• CHALLENGE:
Reproduce every one of the records below word for word, with no changes.

Entries for locating elements and text

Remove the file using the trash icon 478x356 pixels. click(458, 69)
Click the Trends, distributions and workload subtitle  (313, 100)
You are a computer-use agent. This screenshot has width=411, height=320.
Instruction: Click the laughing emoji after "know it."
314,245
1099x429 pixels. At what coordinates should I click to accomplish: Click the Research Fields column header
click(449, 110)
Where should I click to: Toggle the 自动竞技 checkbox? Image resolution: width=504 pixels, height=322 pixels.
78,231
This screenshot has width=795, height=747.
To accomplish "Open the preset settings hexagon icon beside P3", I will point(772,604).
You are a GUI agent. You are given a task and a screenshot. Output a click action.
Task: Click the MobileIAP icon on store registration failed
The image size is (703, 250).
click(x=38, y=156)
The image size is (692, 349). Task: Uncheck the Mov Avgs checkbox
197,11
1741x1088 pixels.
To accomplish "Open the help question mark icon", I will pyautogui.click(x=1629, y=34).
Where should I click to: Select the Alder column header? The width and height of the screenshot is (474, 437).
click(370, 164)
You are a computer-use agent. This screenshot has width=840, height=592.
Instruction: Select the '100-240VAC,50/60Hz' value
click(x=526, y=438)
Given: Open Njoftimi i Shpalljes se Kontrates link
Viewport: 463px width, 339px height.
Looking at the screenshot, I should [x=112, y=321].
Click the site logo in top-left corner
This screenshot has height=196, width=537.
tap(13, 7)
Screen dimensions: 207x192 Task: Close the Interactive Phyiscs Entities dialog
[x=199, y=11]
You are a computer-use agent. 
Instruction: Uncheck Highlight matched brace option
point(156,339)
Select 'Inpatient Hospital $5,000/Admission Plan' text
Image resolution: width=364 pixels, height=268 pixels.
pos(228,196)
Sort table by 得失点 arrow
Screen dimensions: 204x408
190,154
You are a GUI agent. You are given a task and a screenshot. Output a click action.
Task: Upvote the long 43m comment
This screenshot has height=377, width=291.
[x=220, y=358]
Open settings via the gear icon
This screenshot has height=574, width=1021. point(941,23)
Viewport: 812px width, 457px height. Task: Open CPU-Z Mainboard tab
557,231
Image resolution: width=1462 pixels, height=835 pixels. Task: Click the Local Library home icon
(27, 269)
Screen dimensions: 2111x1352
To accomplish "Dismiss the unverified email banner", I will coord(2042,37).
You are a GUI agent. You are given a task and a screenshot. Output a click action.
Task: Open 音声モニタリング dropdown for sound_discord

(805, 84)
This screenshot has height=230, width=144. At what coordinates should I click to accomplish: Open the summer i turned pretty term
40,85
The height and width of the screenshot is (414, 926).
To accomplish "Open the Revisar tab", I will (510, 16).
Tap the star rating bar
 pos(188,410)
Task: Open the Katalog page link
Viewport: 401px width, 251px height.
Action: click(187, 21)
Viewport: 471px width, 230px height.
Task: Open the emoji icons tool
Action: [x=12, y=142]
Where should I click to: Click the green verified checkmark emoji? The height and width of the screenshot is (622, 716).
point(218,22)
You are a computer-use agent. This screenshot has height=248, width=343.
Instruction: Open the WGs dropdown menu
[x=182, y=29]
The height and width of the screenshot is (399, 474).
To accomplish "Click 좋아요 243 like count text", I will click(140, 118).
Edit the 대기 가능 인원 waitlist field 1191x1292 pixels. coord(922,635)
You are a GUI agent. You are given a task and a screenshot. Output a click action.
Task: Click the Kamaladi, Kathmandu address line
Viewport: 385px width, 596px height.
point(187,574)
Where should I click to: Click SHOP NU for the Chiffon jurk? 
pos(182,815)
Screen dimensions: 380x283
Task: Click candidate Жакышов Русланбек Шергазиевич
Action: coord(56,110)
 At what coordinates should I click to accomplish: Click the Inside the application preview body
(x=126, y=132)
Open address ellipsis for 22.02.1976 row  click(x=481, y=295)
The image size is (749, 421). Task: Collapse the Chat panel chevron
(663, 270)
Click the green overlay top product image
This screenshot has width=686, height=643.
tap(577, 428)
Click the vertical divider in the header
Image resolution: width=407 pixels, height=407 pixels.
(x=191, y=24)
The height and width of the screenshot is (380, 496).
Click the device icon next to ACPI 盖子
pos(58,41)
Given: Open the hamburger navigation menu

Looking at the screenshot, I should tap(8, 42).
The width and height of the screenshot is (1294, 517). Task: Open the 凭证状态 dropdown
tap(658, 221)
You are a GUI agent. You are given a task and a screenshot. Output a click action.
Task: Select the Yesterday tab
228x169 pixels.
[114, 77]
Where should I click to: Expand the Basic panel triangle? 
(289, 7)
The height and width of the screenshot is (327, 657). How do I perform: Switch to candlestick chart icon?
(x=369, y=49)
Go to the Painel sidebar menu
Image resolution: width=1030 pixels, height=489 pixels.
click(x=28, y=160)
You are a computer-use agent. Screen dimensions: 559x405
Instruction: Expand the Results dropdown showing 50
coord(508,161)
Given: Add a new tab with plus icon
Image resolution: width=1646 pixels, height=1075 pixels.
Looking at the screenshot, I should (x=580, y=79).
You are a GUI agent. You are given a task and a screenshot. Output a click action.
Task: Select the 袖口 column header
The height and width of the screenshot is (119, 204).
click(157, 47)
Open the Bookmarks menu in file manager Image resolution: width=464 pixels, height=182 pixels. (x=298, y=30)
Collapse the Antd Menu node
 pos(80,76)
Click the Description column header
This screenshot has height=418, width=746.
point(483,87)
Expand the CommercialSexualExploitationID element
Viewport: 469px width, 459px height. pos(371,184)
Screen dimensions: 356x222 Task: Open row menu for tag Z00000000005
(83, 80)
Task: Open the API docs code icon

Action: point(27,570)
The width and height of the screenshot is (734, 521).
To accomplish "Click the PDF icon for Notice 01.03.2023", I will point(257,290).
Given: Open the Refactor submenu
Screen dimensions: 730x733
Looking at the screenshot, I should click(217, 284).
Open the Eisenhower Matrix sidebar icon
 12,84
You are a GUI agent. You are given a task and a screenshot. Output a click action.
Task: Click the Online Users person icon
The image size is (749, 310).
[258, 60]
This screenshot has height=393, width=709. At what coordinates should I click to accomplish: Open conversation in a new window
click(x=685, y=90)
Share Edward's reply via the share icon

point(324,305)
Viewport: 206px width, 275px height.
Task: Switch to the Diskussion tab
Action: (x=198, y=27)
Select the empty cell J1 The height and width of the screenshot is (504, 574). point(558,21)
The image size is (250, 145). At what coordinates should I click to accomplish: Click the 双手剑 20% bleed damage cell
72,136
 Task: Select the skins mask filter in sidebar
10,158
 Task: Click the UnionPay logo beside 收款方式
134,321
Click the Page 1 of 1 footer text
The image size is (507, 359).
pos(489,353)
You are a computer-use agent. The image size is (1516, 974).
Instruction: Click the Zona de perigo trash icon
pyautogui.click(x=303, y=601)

• THE RESPONSE:
Remove the file using the trash icon 478x356 pixels. click(458, 69)
Click the Trends, distributions and workload subtitle  (313, 100)
You are a computer-use agent. This screenshot has width=411, height=320.
Instruction: Click the laughing emoji after "know it."
314,245
1099x429 pixels. At what coordinates should I click to accomplish: Click the Research Fields column header
click(449, 110)
Where should I click to: Toggle the 自动竞技 checkbox? Image resolution: width=504 pixels, height=322 pixels.
78,231
This screenshot has width=795, height=747.
To accomplish "Open the preset settings hexagon icon beside P3", I will point(772,604).
You are a GUI agent. You are given a task and a screenshot. Output a click action.
Task: Click the MobileIAP icon on store registration failed
The image size is (703, 250).
click(x=38, y=156)
The image size is (692, 349). Task: Uncheck the Mov Avgs checkbox
197,11
1741x1088 pixels.
To accomplish "Open the help question mark icon", I will pyautogui.click(x=1629, y=34).
Where should I click to: Select the Alder column header? The width and height of the screenshot is (474, 437).
click(370, 164)
You are a computer-use agent. This screenshot has width=840, height=592.
Instruction: Select the '100-240VAC,50/60Hz' value
click(x=526, y=438)
Given: Open Njoftimi i Shpalljes se Kontrates link
Viewport: 463px width, 339px height.
Looking at the screenshot, I should [x=112, y=321].
Click the site logo in top-left corner
This screenshot has height=196, width=537.
tap(13, 7)
Screen dimensions: 207x192 Task: Close the Interactive Phyiscs Entities dialog
[x=199, y=11]
You are a computer-use agent. 
Instruction: Uncheck Highlight matched brace option
point(156,339)
Select 'Inpatient Hospital $5,000/Admission Plan' text
Image resolution: width=364 pixels, height=268 pixels.
pos(228,196)
Sort table by 得失点 arrow
Screen dimensions: 204x408
190,154
You are a GUI agent. You are given a task and a screenshot. Output a click action.
Task: Upvote the long 43m comment
This screenshot has height=377, width=291.
[x=220, y=358]
Open settings via the gear icon
This screenshot has height=574, width=1021. point(941,23)
Viewport: 812px width, 457px height. Task: Open CPU-Z Mainboard tab
557,231
Image resolution: width=1462 pixels, height=835 pixels. Task: Click the Local Library home icon
(27, 269)
Screen dimensions: 2111x1352
To accomplish "Dismiss the unverified email banner", I will coord(2042,37).
You are a GUI agent. You are given a task and a screenshot. Output a click action.
Task: Open 音声モニタリング dropdown for sound_discord

(805, 84)
This screenshot has height=230, width=144. At what coordinates should I click to accomplish: Open the summer i turned pretty term
40,85
The height and width of the screenshot is (414, 926).
To accomplish "Open the Revisar tab", I will (510, 16).
Tap the star rating bar
 pos(188,410)
Task: Open the Katalog page link
Viewport: 401px width, 251px height.
Action: click(187, 21)
Viewport: 471px width, 230px height.
Task: Open the emoji icons tool
Action: [x=12, y=142]
Where should I click to: Click the green verified checkmark emoji? The height and width of the screenshot is (622, 716).
point(218,22)
You are a computer-use agent. This screenshot has height=248, width=343.
Instruction: Open the WGs dropdown menu
[x=182, y=29]
The height and width of the screenshot is (399, 474).
To accomplish "Click 좋아요 243 like count text", I will click(140, 118).
Edit the 대기 가능 인원 waitlist field 1191x1292 pixels. coord(922,635)
You are a GUI agent. You are given a task and a screenshot. Output a click action.
Task: Click the Kamaladi, Kathmandu address line
Viewport: 385px width, 596px height.
point(187,574)
Where should I click to: Click SHOP NU for the Chiffon jurk? 
pos(182,815)
Screen dimensions: 380x283
Task: Click candidate Жакышов Русланбек Шергазиевич
Action: coord(56,110)
 At what coordinates should I click to accomplish: Click the Inside the application preview body
(x=126, y=132)
Open address ellipsis for 22.02.1976 row  click(x=481, y=295)
The image size is (749, 421). Task: Collapse the Chat panel chevron
(663, 270)
Click the green overlay top product image
This screenshot has width=686, height=643.
tap(577, 428)
Click the vertical divider in the header
Image resolution: width=407 pixels, height=407 pixels.
(x=191, y=24)
The height and width of the screenshot is (380, 496).
Click the device icon next to ACPI 盖子
pos(58,41)
Given: Open the hamburger navigation menu

Looking at the screenshot, I should tap(8, 42).
The width and height of the screenshot is (1294, 517). Task: Open the 凭证状态 dropdown
tap(658, 221)
You are a GUI agent. You are given a task and a screenshot. Output a click action.
Task: Select the Yesterday tab
228x169 pixels.
[114, 77]
Where should I click to: Expand the Basic panel triangle? 
(289, 7)
The height and width of the screenshot is (327, 657). How do I perform: Switch to candlestick chart icon?
(x=369, y=49)
Go to the Painel sidebar menu
Image resolution: width=1030 pixels, height=489 pixels.
click(x=28, y=160)
You are a computer-use agent. Screen dimensions: 559x405
Instruction: Expand the Results dropdown showing 50
coord(508,161)
Given: Add a new tab with plus icon
Image resolution: width=1646 pixels, height=1075 pixels.
Looking at the screenshot, I should (x=580, y=79).
You are a GUI agent. You are given a task and a screenshot. Output a click action.
Task: Select the 袖口 column header
The height and width of the screenshot is (119, 204).
click(157, 47)
Open the Bookmarks menu in file manager Image resolution: width=464 pixels, height=182 pixels. (x=298, y=30)
Collapse the Antd Menu node
 pos(80,76)
Click the Description column header
This screenshot has height=418, width=746.
point(483,87)
Expand the CommercialSexualExploitationID element
Viewport: 469px width, 459px height. pos(371,184)
Screen dimensions: 356x222 Task: Open row menu for tag Z00000000005
(83, 80)
Task: Open the API docs code icon

Action: point(27,570)
The width and height of the screenshot is (734, 521).
To accomplish "Click the PDF icon for Notice 01.03.2023", I will point(257,290).
Given: Open the Refactor submenu
Screen dimensions: 730x733
Looking at the screenshot, I should click(217, 284).
Open the Eisenhower Matrix sidebar icon
 12,84
You are a GUI agent. You are given a task and a screenshot. Output a click action.
Task: Click the Online Users person icon
The image size is (749, 310).
[258, 60]
This screenshot has height=393, width=709. At what coordinates should I click to accomplish: Open conversation in a new window
click(x=685, y=90)
Share Edward's reply via the share icon

point(324,305)
Viewport: 206px width, 275px height.
Task: Switch to the Diskussion tab
Action: (x=198, y=27)
Select the empty cell J1 The height and width of the screenshot is (504, 574). point(558,21)
The image size is (250, 145). At what coordinates should I click to accomplish: Click the 双手剑 20% bleed damage cell
72,136
 Task: Select the skins mask filter in sidebar
10,158
 Task: Click the UnionPay logo beside 收款方式
134,321
Click the Page 1 of 1 footer text
The image size is (507, 359).
pos(489,353)
You are a computer-use agent. The image size is (1516, 974).
Instruction: Click the Zona de perigo trash icon
pyautogui.click(x=303, y=601)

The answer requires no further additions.